::: INPUT FOR THIS TASK :::

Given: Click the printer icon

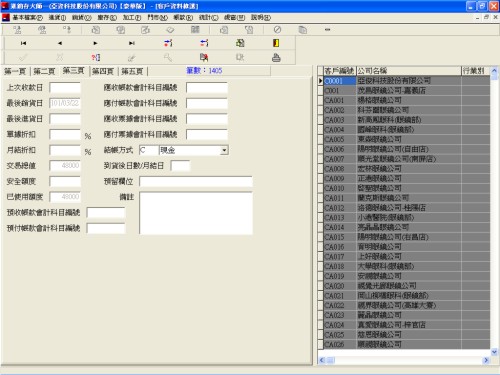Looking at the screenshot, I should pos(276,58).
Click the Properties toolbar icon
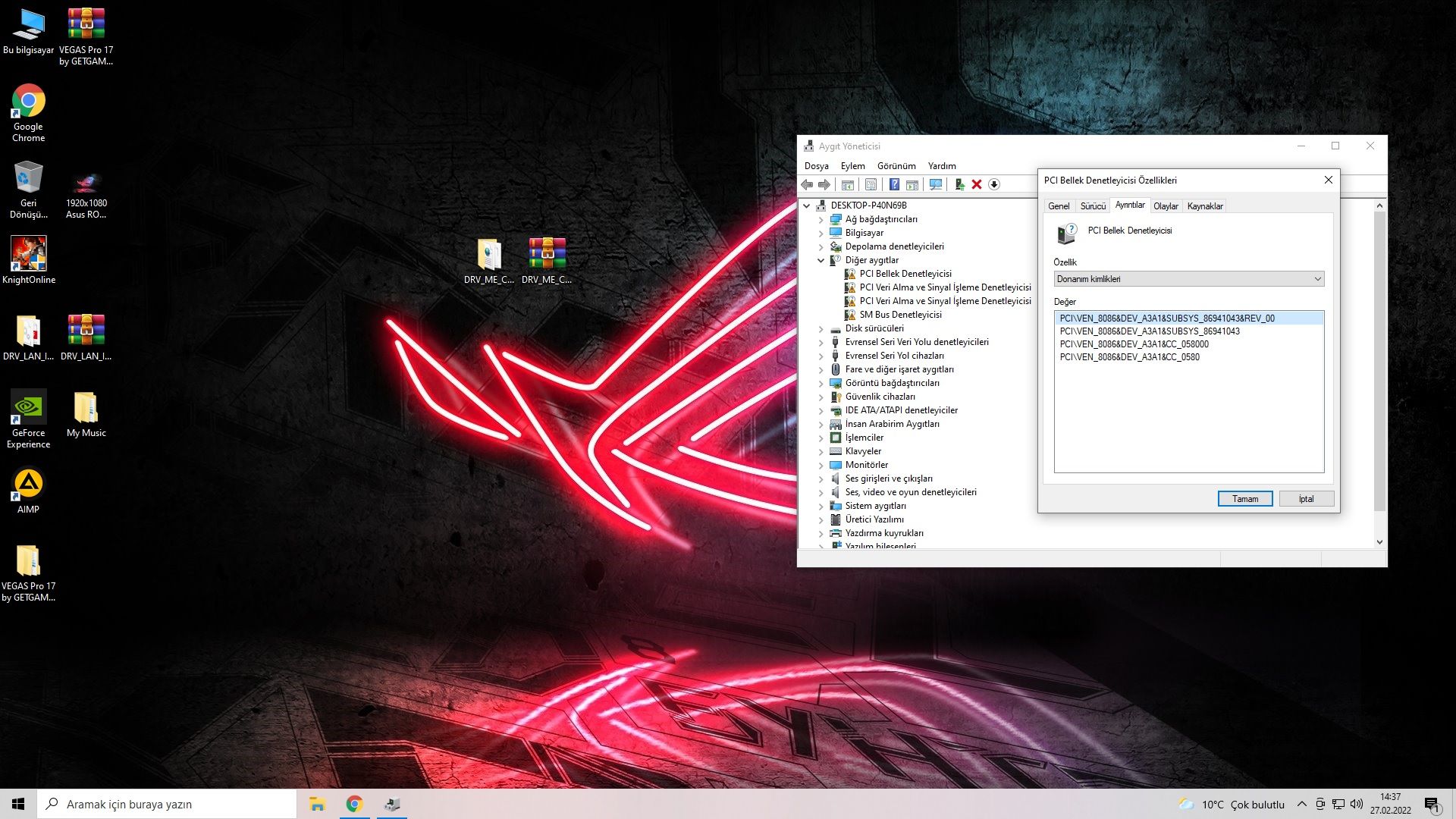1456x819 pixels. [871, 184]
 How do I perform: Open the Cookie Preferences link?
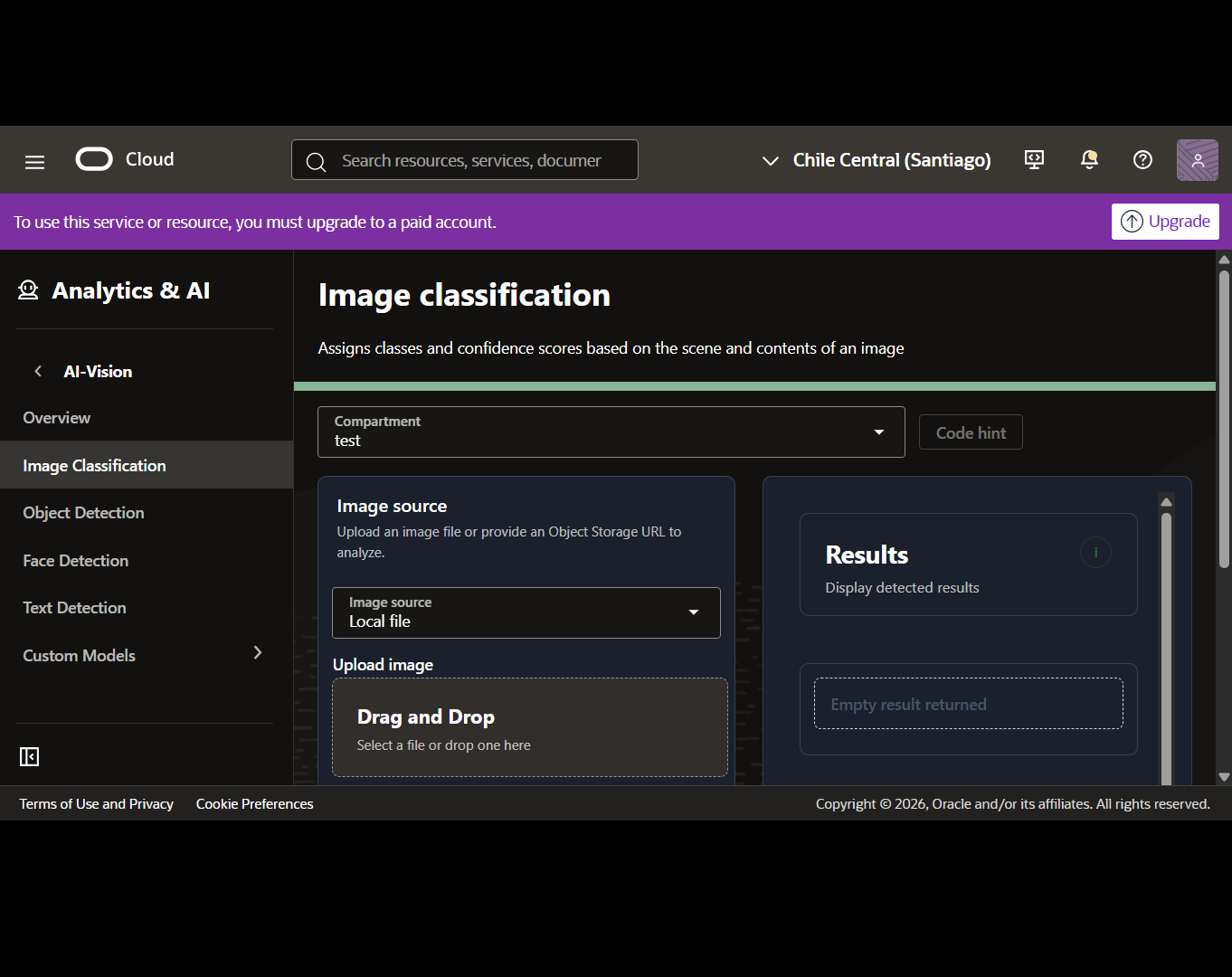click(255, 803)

:::

WHAT IS BEING ASKED> In the lines above, change every "icon" to "button" and keep everything else the same. Leave the pictures out of your answer.

ANSWER FOR THIS EXERCISE>
Given: Click the printer button

Looking at the screenshot, I should pos(276,58).
Click the Properties toolbar button
1456x819 pixels. [871, 184]
 How do I perform: Open the Cookie Preferences link?
click(255, 803)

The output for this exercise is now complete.